Prolificano sul web siti, gestiti da privati o da società specializzate, nei quali sono attive piattaforme che permettono agli utenti di scrivere di inserire commenti in merito agli argomenti di volta in volta trattati.
Tuttavia, spesso accade che siano pubblicati frasi diffamatori e che, pur essendo riconosciute come offensive dagli stessi gestori del sito, non vengono rimosse o oscurate dal sito da parte dei gestori.
La Corte di Cassazione (sent. Cass. 54946/2017) è intervenuta recentemente in tema di concorso nel reato di diffamazione con specifico riferimento alla condotta tenuta da parte dei gestori del sito internet riferendo che: “il giudizio di responsabilità veniva pertanto formulato per l’aspetto […] dell’aver l’imputato mantenuto consapevolmente l’articolo sul sito, consentendo che lo stesso esercitasse l’efficacia diffamatoria che neppure il ricorrente contesta, dalla data appena indicata, allorché ne apprendeva l’esistenza, fino al successivo 14 agosto, allorché veniva eseguito il sequestro preventivo del sito”
In altri termini, la sussistenza della responsabilità penale in capo al gestore non poggia tanto sulla posizione apicale (lo status di gestore del sito internet) in quanto tale; non siamo di fronte quindi a un’ipotesi (costituzionalmente illegittima) di responsabilità c.d. da posizione.

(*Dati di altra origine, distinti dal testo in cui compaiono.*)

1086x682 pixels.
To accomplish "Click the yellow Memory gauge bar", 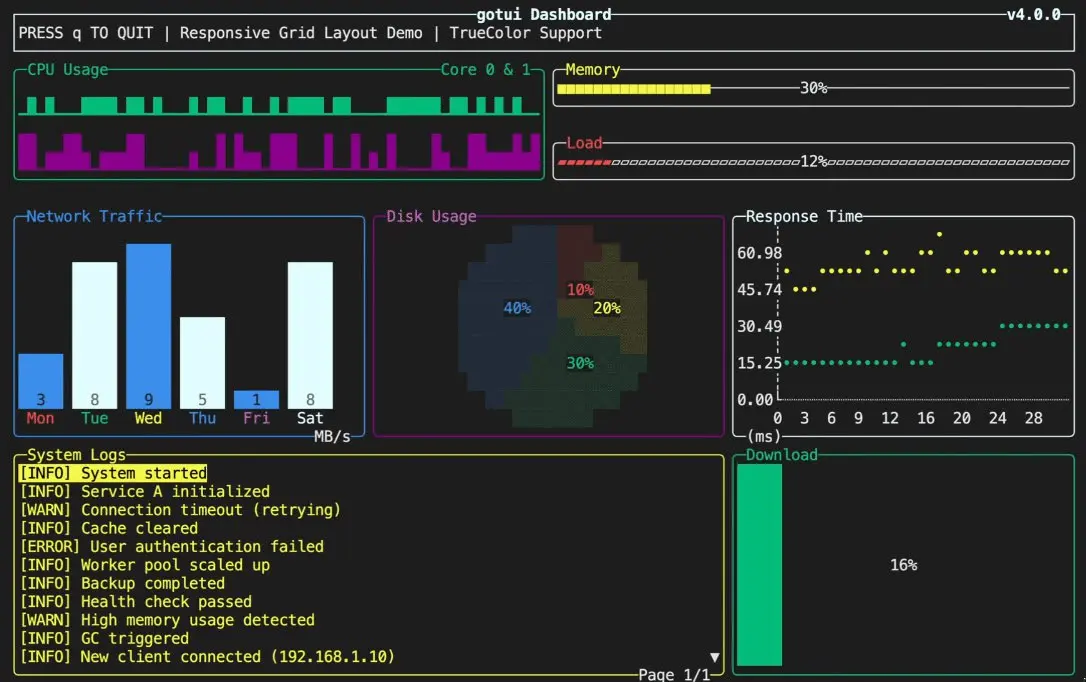I will (x=634, y=89).
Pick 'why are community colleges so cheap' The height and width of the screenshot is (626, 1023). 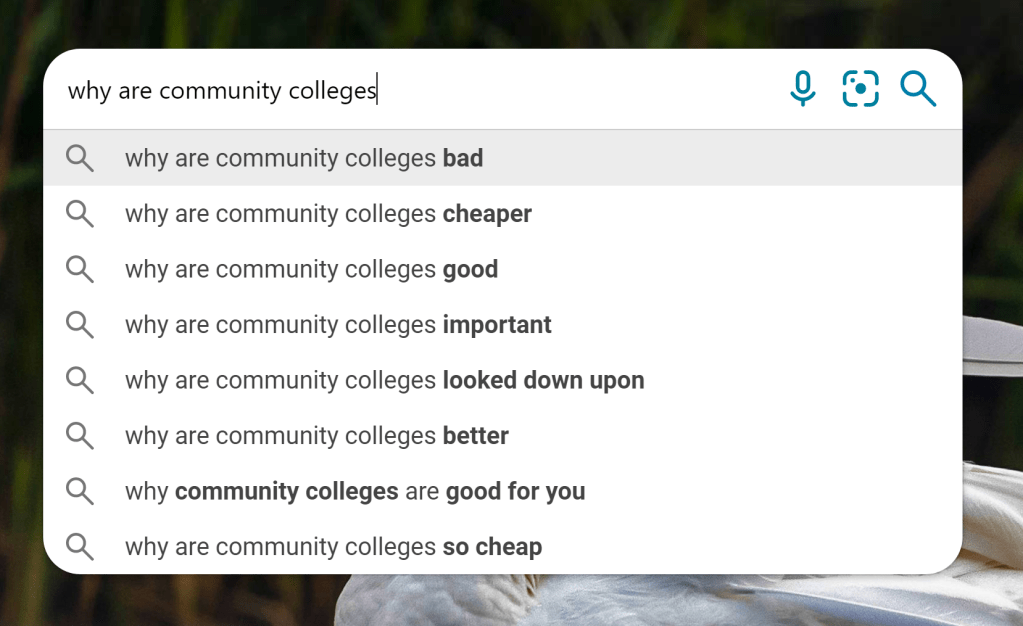click(333, 547)
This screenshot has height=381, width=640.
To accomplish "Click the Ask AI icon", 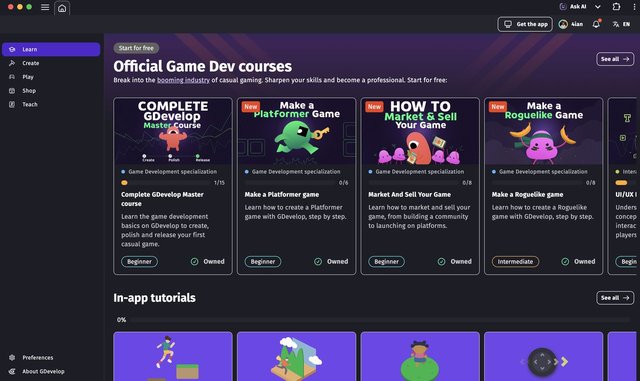I will tap(563, 7).
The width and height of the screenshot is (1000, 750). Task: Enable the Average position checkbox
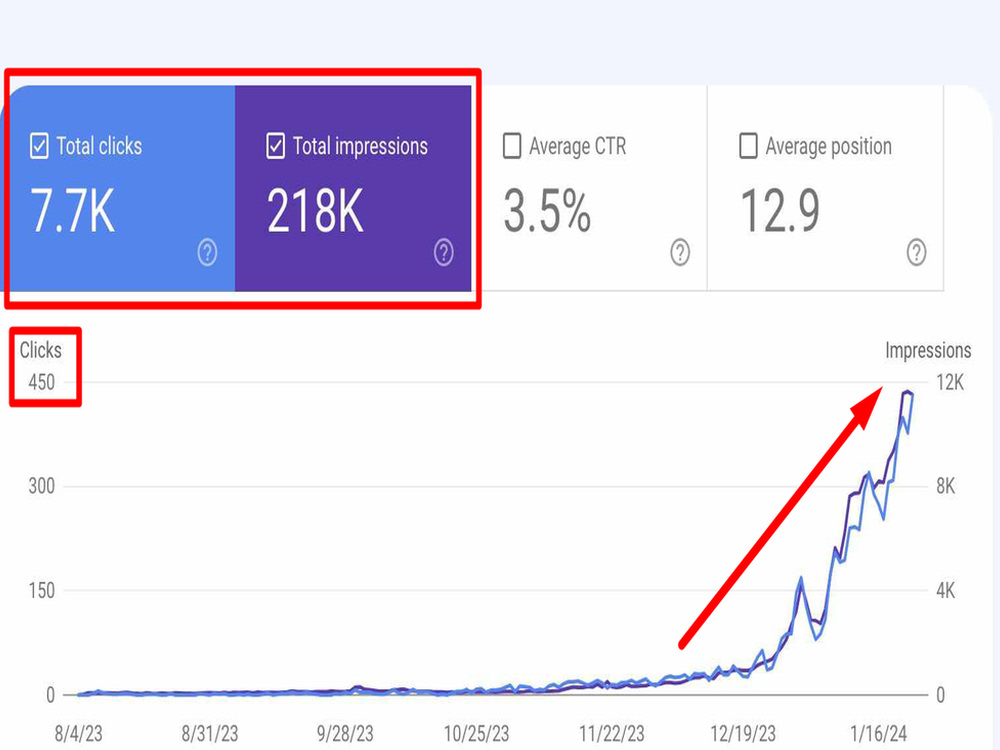click(x=748, y=145)
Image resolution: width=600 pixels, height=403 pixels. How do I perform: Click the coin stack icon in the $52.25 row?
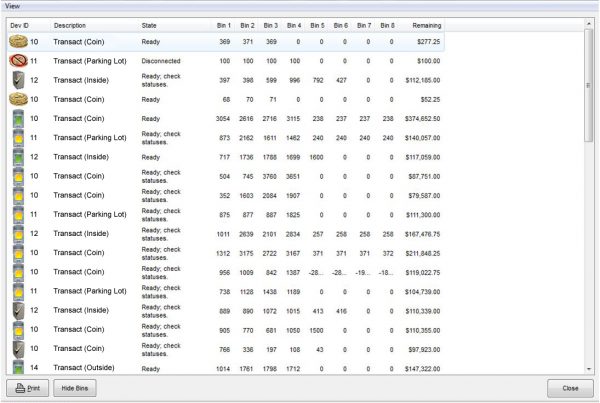(18, 99)
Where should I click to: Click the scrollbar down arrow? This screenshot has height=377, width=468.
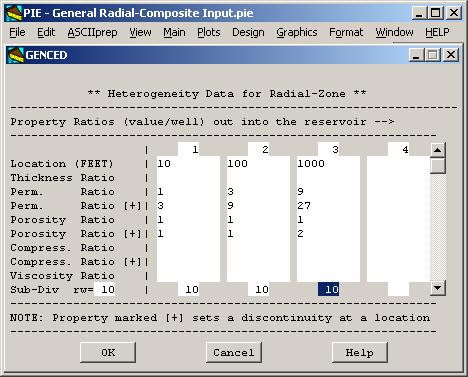[438, 288]
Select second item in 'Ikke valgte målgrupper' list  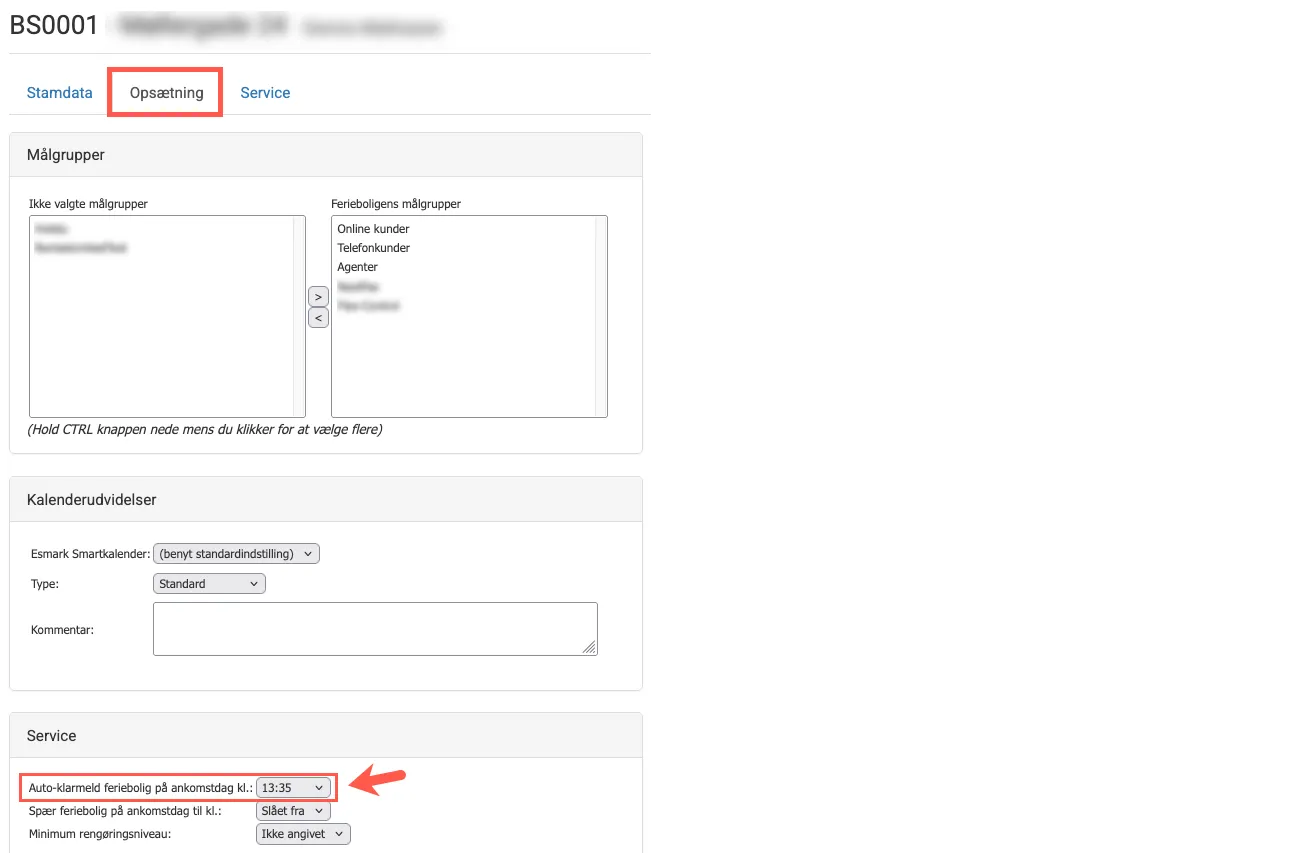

Piuttosto, il gestore del sito viene dichiarato responsabile per aver mantenuto sul sito i contenuti offensivi, omettendo di rimuovere l’articolo, una volta venuto a conoscenza del carattere denigratorio pubblicato.
Ciò posto, in conclusione, la Cassazione finisce (pur implicitamente) per “suggellare” la sussistenza di un obbligo di rimozione, in capo ai gestori dei siti internet, di ogni contenuto potenzialmente offensivo pubblicato dagli utenti di cui il gestore sia venuto a conoscenza (anche in via potenziale), aderendo a un’interpretazione potenzialmente in conflitto con alcuni recenti arresti della Corte Europea dei Diritti dell’Uomo.